***** Document text *****
The house was raised to three storeys around 1820, but the kitchen and dining room were left at two storeys. The kitchen also has a cellar underneath. The front is flanked by single-storey pavilions linked to the main block by large archways. The south pavilion was formerly an orangery. The north pavilion, with rear stack and cellar, was formerly a billiard room.
West (Main) Front
The attractive west front has a symmetrical arrangement of seven windows in a 2:3:2 pattern, as modernised around 1820. The full-height bows have stucco platbands at first-floor level. The centre features part-glazed double doors with a reeded doorcase and entablature on shallow console brackets, flanked by 12-pane sashes. A wide porch extends across the entire centre bay with pairs of fluted Doric columns and a moulded entablature. Its flat roof forms a balcony enclosed by ornate cast-iron railings. The first-floor windows opening onto the balcony are French windows with louvred shutters. The bays on each side have 12-pane sashes over sunken panels containing cast ironwork similar to the balcony. The second floor has 9-pane (three over six) sashes. There is a moulded timber eaves cornice below a plain parapet which continues around the return walls. The roof is hipped at both ends, as are the ends of the rear blocks; the rear kitchen and dining room have flat roofs.
Two 18th-century watercolours inside the house show the building before its Regency alterations. The original two-storey Palladian front lacked the bays and featured a central pediment over the central three windows and a cupola. The pavilions survive from this phase. Both have identical gabled fronts with moulded eaves cornice over large Venetian windows containing a sash with glazing bars. The connecting round-headed archways have stucco keystones. The door to the northern pavilion inside the archway is mid-18th century with fielded panels. The southern pavilion has a rear chimney shaft, but it is false and for symmetry. In the rear wall here, the centre breaks forward and contains French windows with a fanlight over, all with glazing bars. There are another three similar windows on the outer side. These are probably from around 1820.
South Front
The south front is simple with a regular but asymmetrical arrangement of seven windows in the main part and three in the bowed section. The main part has 12-pane sashes to ground and first floors with 9-pane sashes to the second floor. Some windows at the left end are blind with painted glazing bars. The approximately 1920 south doorway has a glazed door with an overlight with glazing bars made up of intersecting circles. Above is a nowy-headed slate sundial dated 1914. Towards the left end, a chimney shaft rises from a shaped base with soffit-chamfered coping (there is another in a similar position on the north side). The bowed three-window section, though lower, has taller windows: ground-floor 12-pane sashes and first-floor 9-pane sashes under sunken panels in the parapet.
***** Provided data *****
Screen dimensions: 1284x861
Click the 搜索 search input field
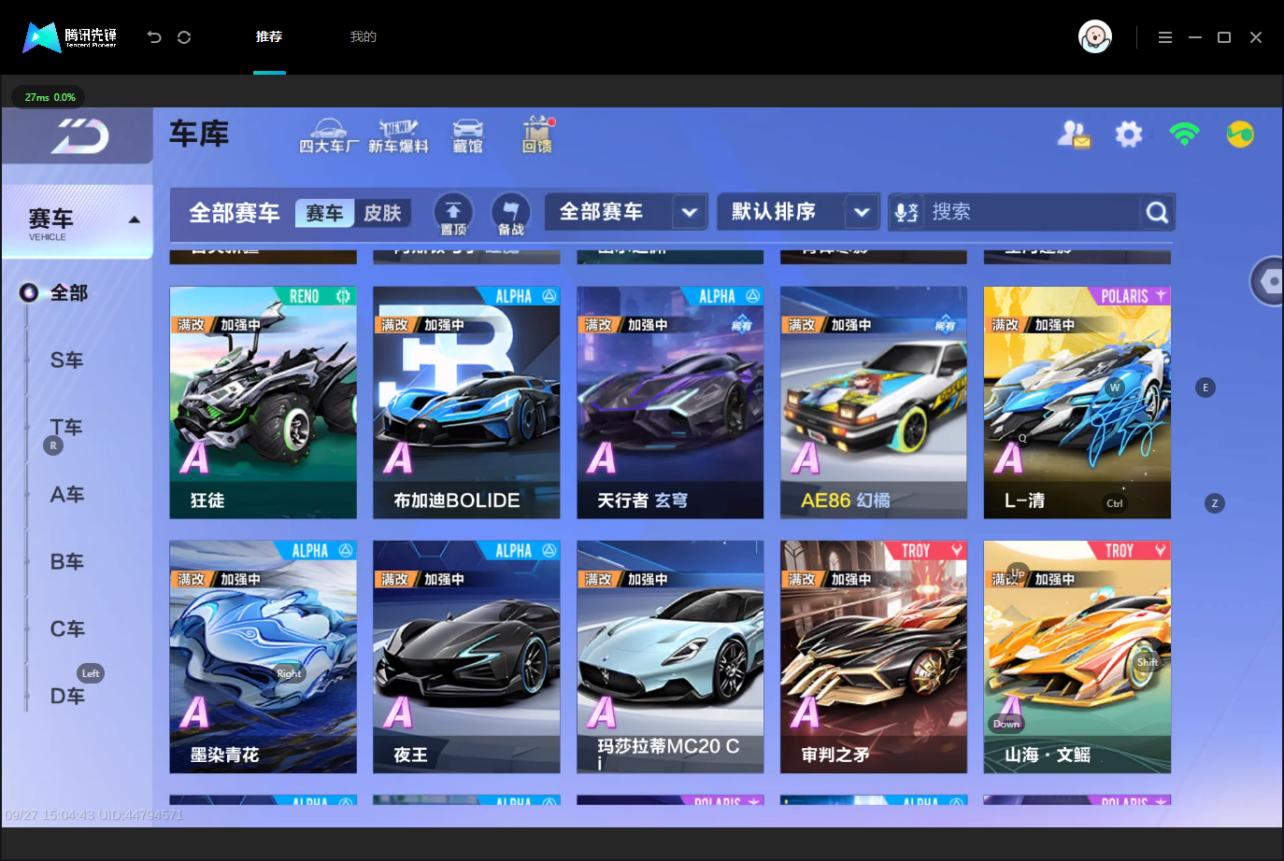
*****
***** Provided data *****
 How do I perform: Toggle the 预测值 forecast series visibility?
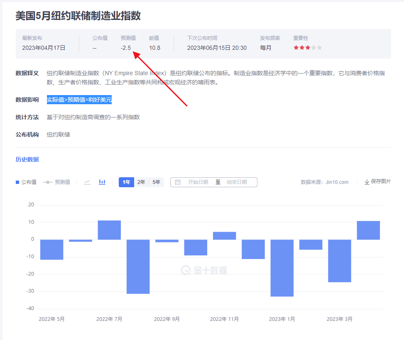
*****
[Problem]:
Extend the architectural description of the house, carrying on from its last sentence about the bowed three-window section of the south front.

[Answer to this exercise]:
North Front
The north front has a similar arrangement of three windows in the bay and seven in the main section, but here the bay has 20-pane and 16-pane sashes, while the rest have smaller ground-floor 20-pane sashes with 12-pane sashes above; again some of the right-end windows are blind. The rear end has some 12-pane sashes at first-floor level, and across the connection wing are three round-headed sashes with glazing bars. The inner sides of the wings both include a tripartite window and other sashes. The rear of the main block has a large round-headed sash in which the upper glazing bars intersect in Gothic fashion.
Interior
The interior is good, with mostly Regency features from around 1820, but some 18th-century features survive in the south wing. A couple of the chimneypieces here may not be in their original positions.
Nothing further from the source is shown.